As the project proceeded, the age and sex composition of the Uist population became more female biased and contained a smaller proportion of juveniles. For mink, like most solitary carnivore species, the males tend to be more mobile than females (Sandell 1989) and hence are more vulnerable to capture, which may account for their earlier removal. In addition, unmated female mink tend to remain on heat until mated. The remaining females may be inherently more trappable as they may be searching for mates, as seen in a number of mustelid species (Norbury 2000), and are as a result more mobile, and potentially more inquisitive with regards to artificially placed scents, and this could be exploited for landscape scale management of mink populations. The absence of free-living juveniles in the last 2 years of trapping on the Uists also supports the absence of successful breeding on the Uists in the final stages of the programme. Trapping in South Harris did not lead to eradication as this area bordered the large, uncontrolled population to the north, and the changes in sex and age ratio observed in the Uists as the population was reduced, were not repeated here.
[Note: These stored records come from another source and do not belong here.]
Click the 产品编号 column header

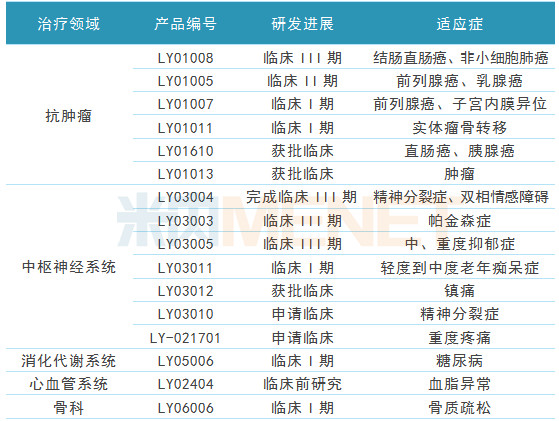tap(185, 24)

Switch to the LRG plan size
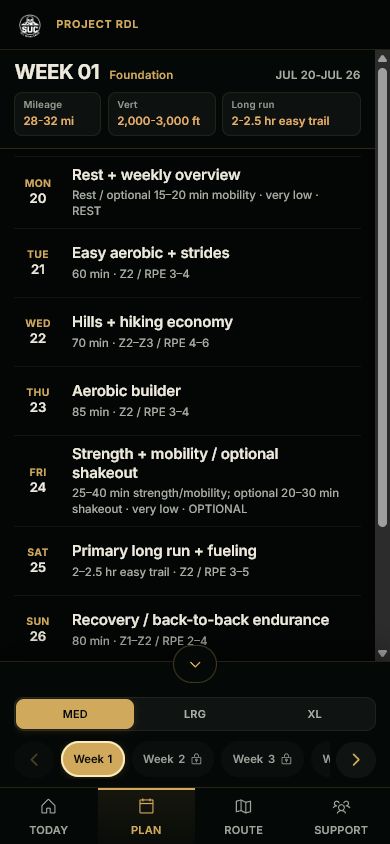(x=195, y=714)
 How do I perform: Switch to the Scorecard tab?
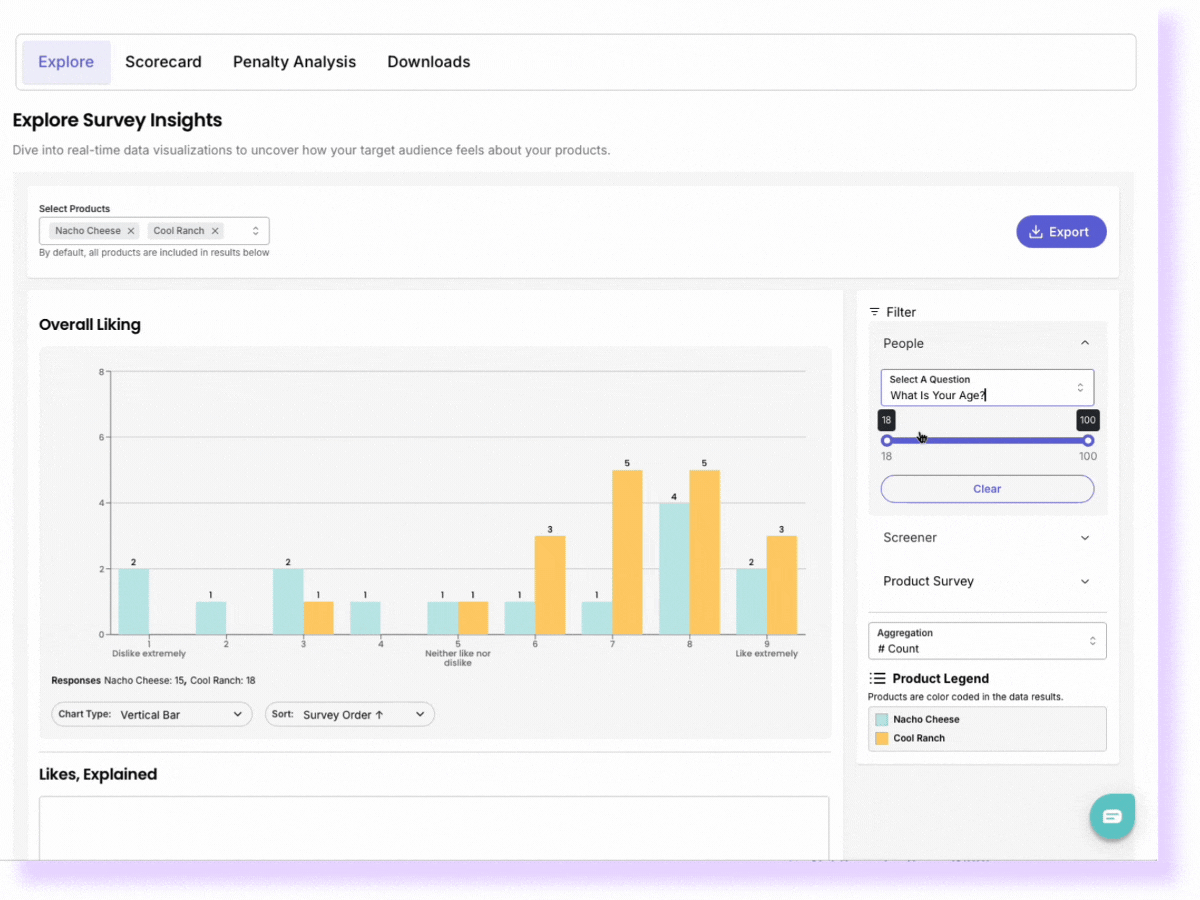pyautogui.click(x=163, y=62)
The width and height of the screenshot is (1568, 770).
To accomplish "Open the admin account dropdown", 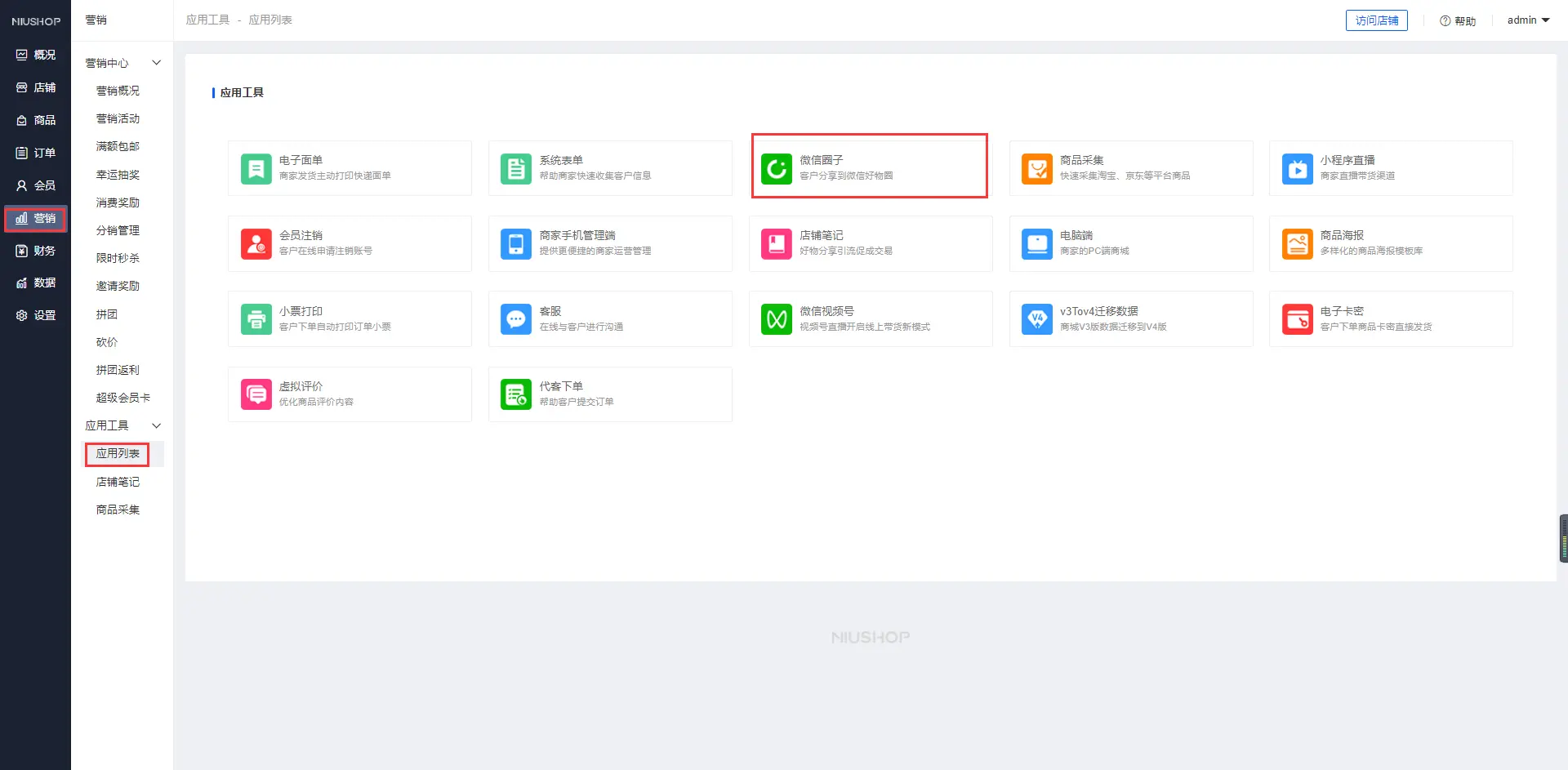I will click(1527, 20).
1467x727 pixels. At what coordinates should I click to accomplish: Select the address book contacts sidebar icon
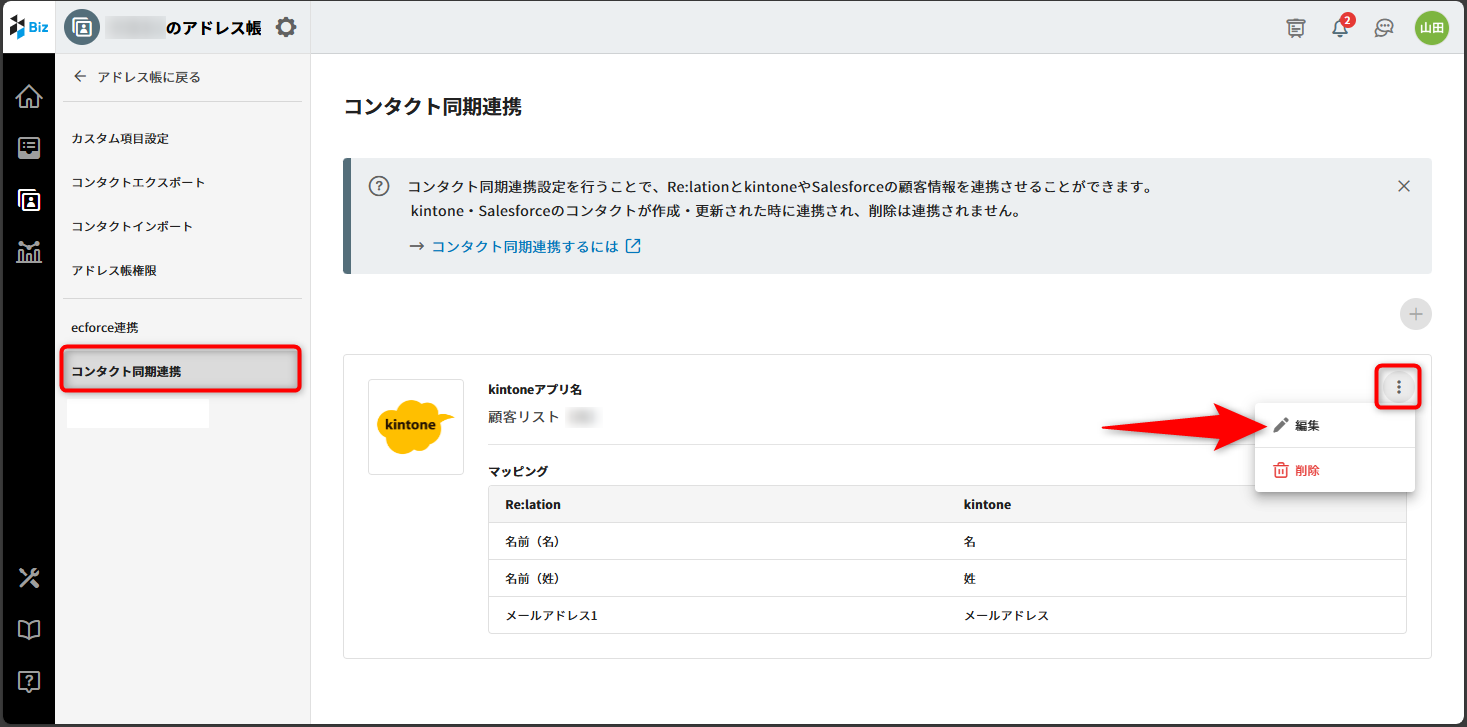point(29,200)
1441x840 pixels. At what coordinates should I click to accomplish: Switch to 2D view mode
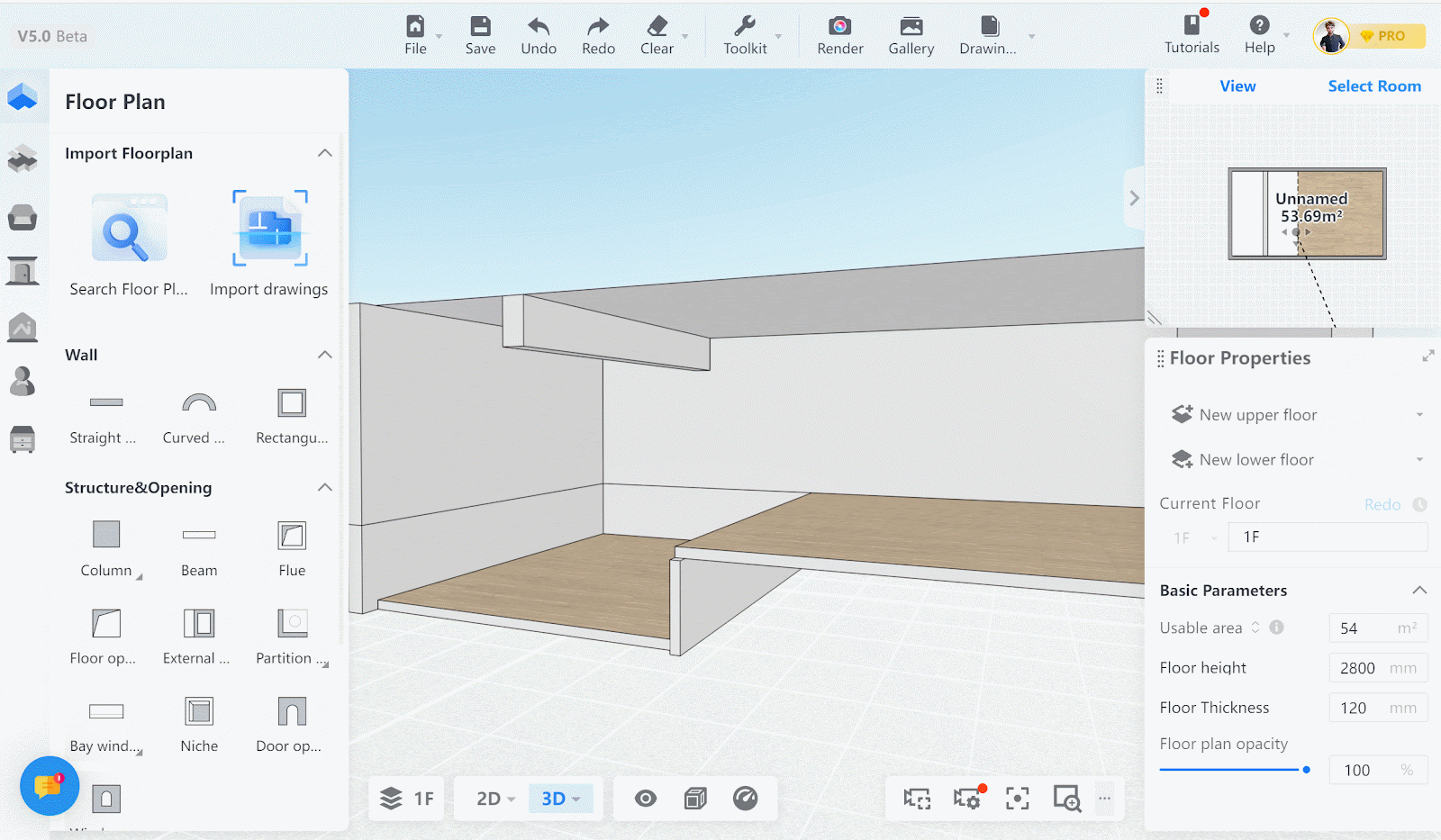(x=489, y=799)
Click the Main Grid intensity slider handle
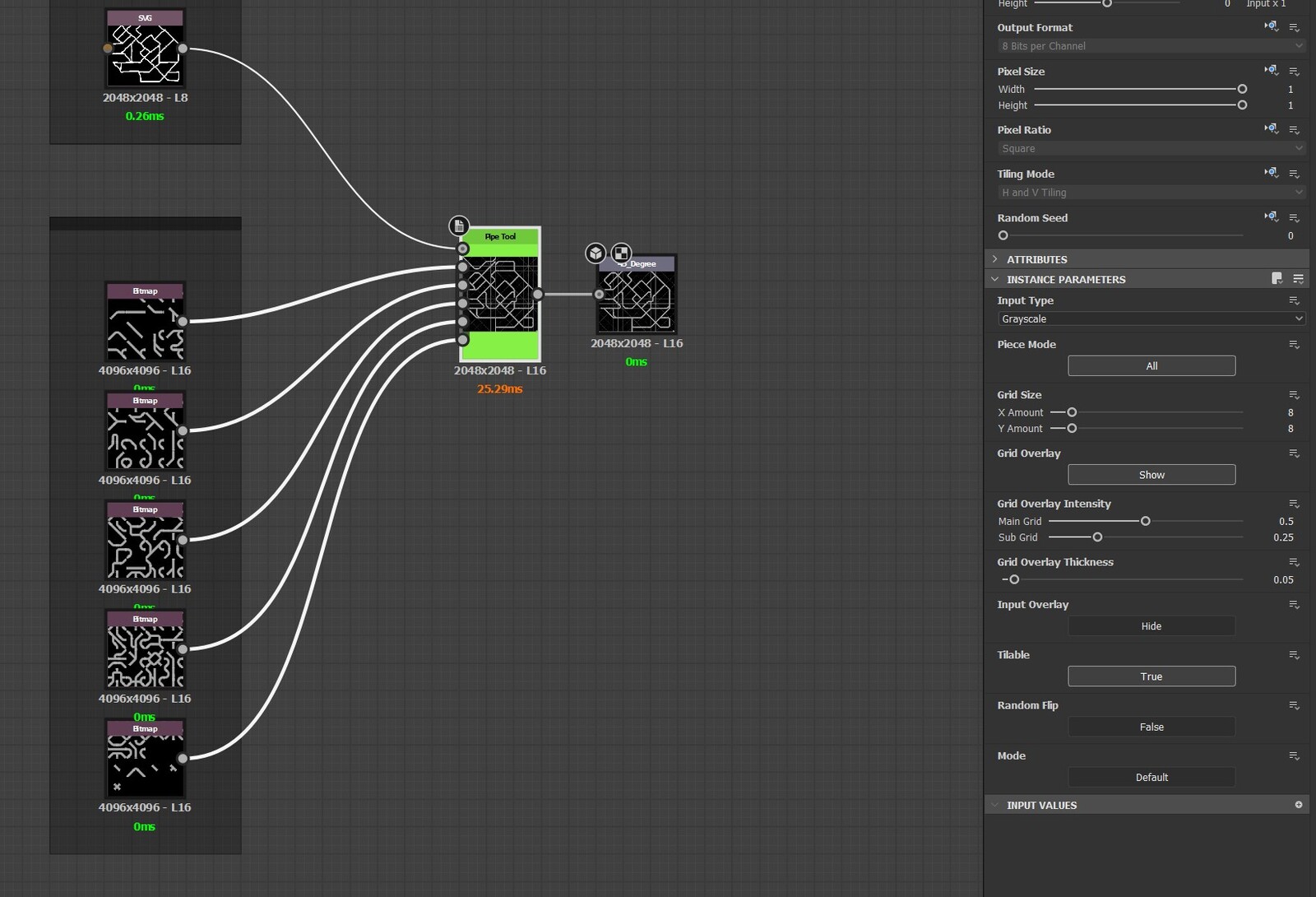 click(x=1145, y=521)
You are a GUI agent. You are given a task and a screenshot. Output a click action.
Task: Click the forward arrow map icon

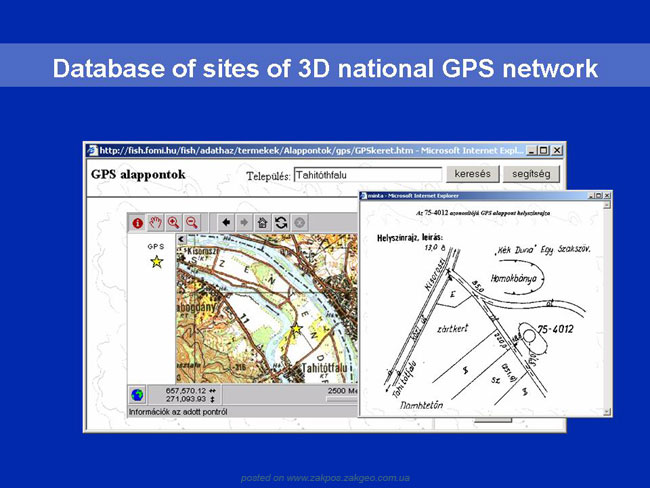pos(244,223)
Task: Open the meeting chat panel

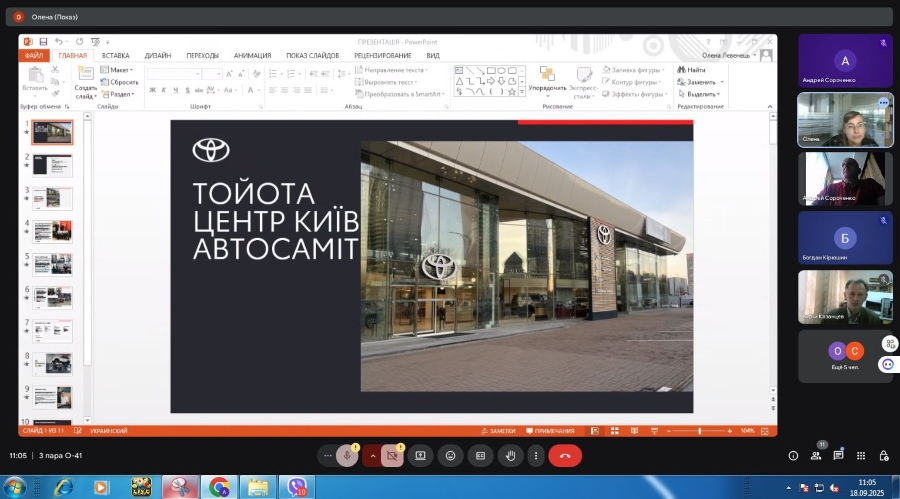Action: tap(838, 455)
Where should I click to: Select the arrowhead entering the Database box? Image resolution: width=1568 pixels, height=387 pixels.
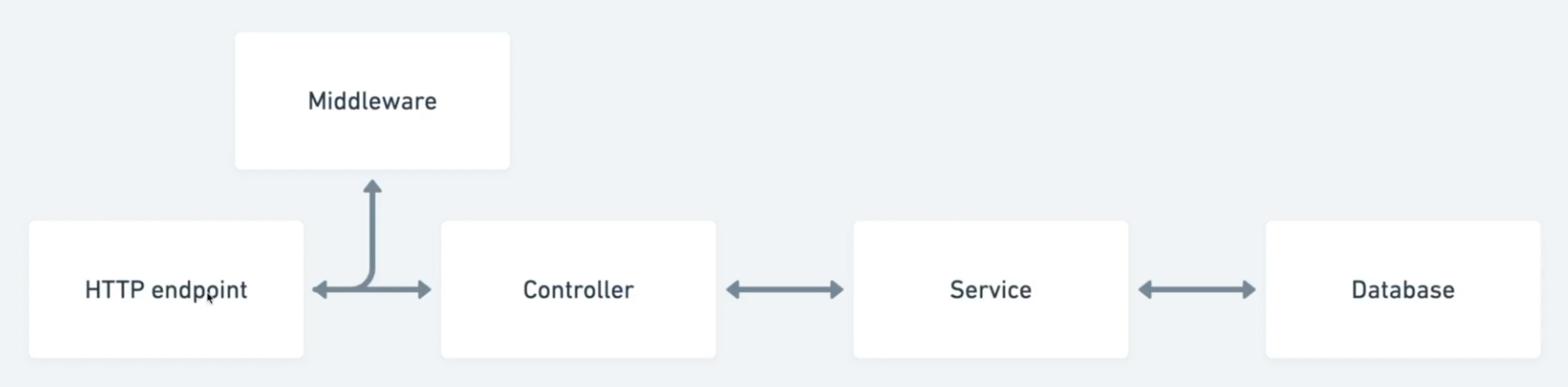(1250, 290)
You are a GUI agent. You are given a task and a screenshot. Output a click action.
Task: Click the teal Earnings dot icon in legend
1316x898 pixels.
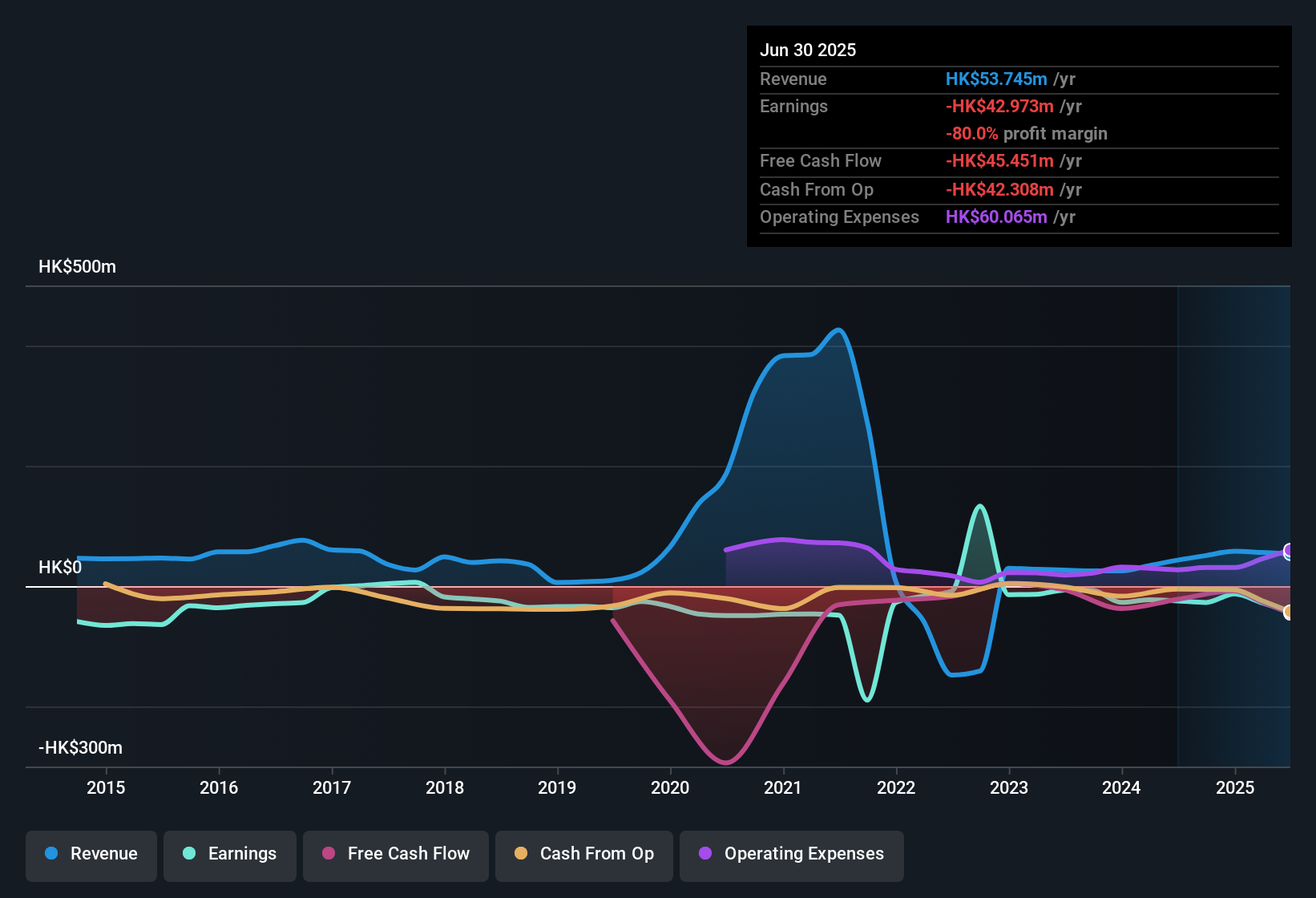pos(189,854)
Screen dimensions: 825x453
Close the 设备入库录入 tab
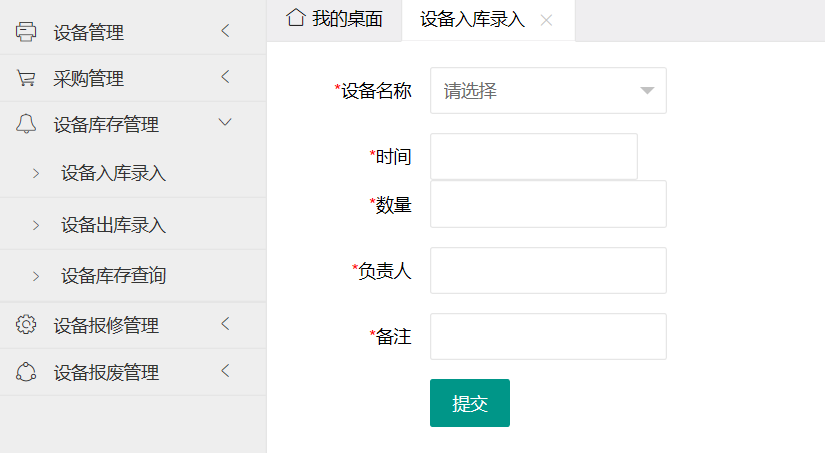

This work provided the initial phase of a larger eradication programme across the islands, As a consequence, the effort devoted to providing confidence in the total removal of the animals from the Uists was modest compared to other eradication campaigns, as it was known that work would continue after this phase was completed and the risk of animals dispersing into the cleared area remained. The second phase of this work (Lambin et al. 2014) is currently assessing the confidence in the eradication on mink throughout the Hebrides.

In both areas there was evidence of a shift in the relative trapping success in different habitats as the work proceeded. There was a relative decline in coastal trapping success through time, with a corresponding increase in loch side, and for Harris at least, riverside traps. This suggests a change in the underlying distribution of mink, possibly with them moving away from coastal areas as numbers were reduced. Previous research using stable isotope analysis (Bodey et al. 2010) suggested that animals moved away from terrestrial habitats towards marine environments as animals were removed and populations redistributed themselves. This however could not distinguish between loch and coastal environments, and for the Uists would be further confounded by the fact that many of the loch systems in the Uists are tidal and marine in nature. This could explain why the trapping returns shown here show large increases in relative capture rates at these tidal lochs (Fig. 4).

Overall this study demonstrated the value of assessing and optimising effort prior to undertaking a large and expensive eradication campaign throughout the archipelago. Understanding spatial and temporal population change in relation to trapping proved effective to monitor the progress of control efforts during an intensive pilot culling campaign. The use of an adaptive management process also ensured that improvements were adopted and built into the operating procedures as the work developed, reducing the effort required for the subsequent eradication campaign.